Benesdra and Chirbes

The two latest books to appear on my website are Salvador Benesdra‘s El traductor [The Translator] and Rafael ChirbesLa larga marcha [The Long March]. Sadly, neither is available in English. El traductor [The Translator] was only published after Benesdra killed himself in 1996 and then only by a small publisher, with a subsidy from his family. It has been very difficult to obtain a copy and has become something of a cult novel. It has only just been republished in Argentina, though is still difficult to obtain outside Argentina. It has yet to be translated into any other language. It is to be hoped that some worthy publisher will now publish it in English, as it really is an interesting work, though it is more likely to be translated into some other language.

I seem to have been reading a lot of books published in Spanish recently – the book I am currently reading is an Argentinian novel – and I note that Chirbes is the twentieth Spanish author to appear on my website. There are many more to come. As with the Benesdra, this book has not been translated into English but has been translated into several other languages. As far as I can tell, only one of his books has been translated into English and, as you can see from the link, it was not particularly well received. This is the first of his that I have read and I shall be reading a couple more shortly but I suspect that, like all too many Spanish writers, Chirbes is going to remain largely untranslated into English and therefore unknown to the English-speaking world. However, if you do read Spanish, it is the Benesdra that I would particularly recommend – if you can get hold of a copy.
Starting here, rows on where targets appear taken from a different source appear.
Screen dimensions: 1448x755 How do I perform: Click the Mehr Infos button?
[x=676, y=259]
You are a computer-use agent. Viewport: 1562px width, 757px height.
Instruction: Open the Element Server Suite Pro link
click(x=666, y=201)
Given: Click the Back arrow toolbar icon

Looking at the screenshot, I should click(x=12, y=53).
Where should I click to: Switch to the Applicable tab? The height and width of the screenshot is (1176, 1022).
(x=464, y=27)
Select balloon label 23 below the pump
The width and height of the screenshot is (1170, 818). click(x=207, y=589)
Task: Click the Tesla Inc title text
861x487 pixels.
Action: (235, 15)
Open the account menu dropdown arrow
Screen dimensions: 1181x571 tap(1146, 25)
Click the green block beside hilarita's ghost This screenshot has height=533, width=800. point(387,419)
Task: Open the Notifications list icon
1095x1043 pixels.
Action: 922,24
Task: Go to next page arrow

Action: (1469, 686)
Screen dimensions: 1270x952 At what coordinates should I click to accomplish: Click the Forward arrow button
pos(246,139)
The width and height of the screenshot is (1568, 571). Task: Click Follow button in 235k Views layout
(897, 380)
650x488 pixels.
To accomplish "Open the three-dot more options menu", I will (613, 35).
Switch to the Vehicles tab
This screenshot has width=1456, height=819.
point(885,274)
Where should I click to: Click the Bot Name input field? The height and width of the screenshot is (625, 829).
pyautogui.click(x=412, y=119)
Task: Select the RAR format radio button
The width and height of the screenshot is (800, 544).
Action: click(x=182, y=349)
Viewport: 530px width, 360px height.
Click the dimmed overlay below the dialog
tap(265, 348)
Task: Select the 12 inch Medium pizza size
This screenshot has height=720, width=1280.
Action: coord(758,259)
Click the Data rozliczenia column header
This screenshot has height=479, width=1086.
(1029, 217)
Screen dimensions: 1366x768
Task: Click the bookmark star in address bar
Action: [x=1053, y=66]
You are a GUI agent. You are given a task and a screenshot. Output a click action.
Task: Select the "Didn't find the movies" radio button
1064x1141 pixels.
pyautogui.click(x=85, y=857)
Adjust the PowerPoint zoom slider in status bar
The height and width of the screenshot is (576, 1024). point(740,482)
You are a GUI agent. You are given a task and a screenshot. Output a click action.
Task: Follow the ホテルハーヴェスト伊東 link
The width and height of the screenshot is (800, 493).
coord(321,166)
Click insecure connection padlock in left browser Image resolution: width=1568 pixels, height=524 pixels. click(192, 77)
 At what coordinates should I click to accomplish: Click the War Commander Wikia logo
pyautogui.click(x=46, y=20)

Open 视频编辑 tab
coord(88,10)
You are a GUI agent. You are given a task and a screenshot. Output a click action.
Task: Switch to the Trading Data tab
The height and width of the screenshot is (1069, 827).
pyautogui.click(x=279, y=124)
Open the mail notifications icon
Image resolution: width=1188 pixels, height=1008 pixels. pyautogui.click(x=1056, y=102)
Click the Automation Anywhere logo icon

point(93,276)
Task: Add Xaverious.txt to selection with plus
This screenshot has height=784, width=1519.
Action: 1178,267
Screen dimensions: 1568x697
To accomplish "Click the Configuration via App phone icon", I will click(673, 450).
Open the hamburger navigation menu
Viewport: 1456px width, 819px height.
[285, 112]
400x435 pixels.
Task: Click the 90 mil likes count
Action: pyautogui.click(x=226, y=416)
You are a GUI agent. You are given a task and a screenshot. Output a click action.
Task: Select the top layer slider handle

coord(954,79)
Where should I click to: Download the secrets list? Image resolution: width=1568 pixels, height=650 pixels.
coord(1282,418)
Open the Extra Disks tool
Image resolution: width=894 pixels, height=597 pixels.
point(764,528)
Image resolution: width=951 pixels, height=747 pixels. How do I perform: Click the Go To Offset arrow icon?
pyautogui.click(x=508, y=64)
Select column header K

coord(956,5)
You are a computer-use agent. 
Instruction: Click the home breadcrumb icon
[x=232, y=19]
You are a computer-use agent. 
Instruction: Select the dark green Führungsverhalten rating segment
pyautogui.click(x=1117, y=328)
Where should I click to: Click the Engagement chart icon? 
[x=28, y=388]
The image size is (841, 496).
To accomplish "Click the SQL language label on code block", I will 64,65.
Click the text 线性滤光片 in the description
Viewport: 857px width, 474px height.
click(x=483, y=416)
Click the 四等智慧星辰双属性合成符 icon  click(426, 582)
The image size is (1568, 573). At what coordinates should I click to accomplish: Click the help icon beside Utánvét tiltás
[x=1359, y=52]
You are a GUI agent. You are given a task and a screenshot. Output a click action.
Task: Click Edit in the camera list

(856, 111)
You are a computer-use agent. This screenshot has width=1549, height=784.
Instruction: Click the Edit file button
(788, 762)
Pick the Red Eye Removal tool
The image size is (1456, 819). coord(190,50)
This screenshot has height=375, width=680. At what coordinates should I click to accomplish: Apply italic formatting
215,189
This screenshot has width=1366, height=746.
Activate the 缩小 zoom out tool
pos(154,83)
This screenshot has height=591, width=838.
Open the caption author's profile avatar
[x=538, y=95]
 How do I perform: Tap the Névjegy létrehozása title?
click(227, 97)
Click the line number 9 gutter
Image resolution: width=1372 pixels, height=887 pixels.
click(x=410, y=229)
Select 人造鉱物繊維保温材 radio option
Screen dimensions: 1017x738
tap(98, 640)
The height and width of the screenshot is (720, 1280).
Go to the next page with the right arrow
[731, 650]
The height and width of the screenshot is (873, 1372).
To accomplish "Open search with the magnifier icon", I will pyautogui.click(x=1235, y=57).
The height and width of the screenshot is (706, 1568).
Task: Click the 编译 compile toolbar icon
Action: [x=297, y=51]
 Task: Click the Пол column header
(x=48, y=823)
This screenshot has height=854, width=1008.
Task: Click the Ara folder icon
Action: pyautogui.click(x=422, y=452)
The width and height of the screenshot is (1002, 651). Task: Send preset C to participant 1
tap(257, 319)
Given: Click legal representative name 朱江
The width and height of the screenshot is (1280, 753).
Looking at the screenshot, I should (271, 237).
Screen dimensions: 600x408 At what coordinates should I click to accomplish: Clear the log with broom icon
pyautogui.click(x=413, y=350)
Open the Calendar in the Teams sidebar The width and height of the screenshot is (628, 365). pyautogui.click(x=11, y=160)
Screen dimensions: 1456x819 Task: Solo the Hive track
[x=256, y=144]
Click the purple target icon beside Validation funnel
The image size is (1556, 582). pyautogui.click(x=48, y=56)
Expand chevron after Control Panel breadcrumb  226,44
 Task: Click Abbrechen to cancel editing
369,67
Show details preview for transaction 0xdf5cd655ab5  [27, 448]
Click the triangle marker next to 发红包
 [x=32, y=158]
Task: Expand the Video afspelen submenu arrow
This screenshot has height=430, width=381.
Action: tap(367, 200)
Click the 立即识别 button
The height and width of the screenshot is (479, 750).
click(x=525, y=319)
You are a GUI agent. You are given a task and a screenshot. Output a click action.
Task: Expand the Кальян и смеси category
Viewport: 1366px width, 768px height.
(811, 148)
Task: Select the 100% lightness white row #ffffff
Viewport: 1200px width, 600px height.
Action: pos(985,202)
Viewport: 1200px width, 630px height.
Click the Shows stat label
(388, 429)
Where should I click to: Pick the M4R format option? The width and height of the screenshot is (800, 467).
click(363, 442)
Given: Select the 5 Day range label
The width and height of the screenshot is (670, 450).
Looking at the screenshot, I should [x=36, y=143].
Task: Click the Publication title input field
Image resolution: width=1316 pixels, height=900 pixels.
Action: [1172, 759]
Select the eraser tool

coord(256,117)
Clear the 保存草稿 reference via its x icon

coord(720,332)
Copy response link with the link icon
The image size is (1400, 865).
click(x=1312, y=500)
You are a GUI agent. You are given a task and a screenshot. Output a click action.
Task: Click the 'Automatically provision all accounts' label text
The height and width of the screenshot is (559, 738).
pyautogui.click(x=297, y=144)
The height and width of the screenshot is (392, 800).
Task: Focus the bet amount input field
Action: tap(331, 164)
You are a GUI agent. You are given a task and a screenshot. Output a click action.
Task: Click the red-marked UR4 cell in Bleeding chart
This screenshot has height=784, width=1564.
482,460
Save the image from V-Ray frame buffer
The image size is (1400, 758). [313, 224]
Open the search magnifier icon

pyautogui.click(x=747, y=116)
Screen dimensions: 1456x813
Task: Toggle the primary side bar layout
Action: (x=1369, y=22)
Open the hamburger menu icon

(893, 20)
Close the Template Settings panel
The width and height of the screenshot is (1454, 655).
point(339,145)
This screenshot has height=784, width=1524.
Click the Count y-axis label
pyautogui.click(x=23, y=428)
2 thoughts on “Benesdra and Chirbes”

  1. Based on your recommendation, I have just read The Translator, by Salvador Benesdra. I totally agree that it is a wonderful work, which manages to smoothly blend a tormented (and in the end, hilarious) love affair, the ideological angst of late XX Century, and the dilemmas of the modern workplace. This last feature is remarkable, as labor relations seem hardly an attractive literary subject, but Benesdra manages to transform the infighting, petty politics, trade-union and offcie gossip into a kind of thriller. Thanks.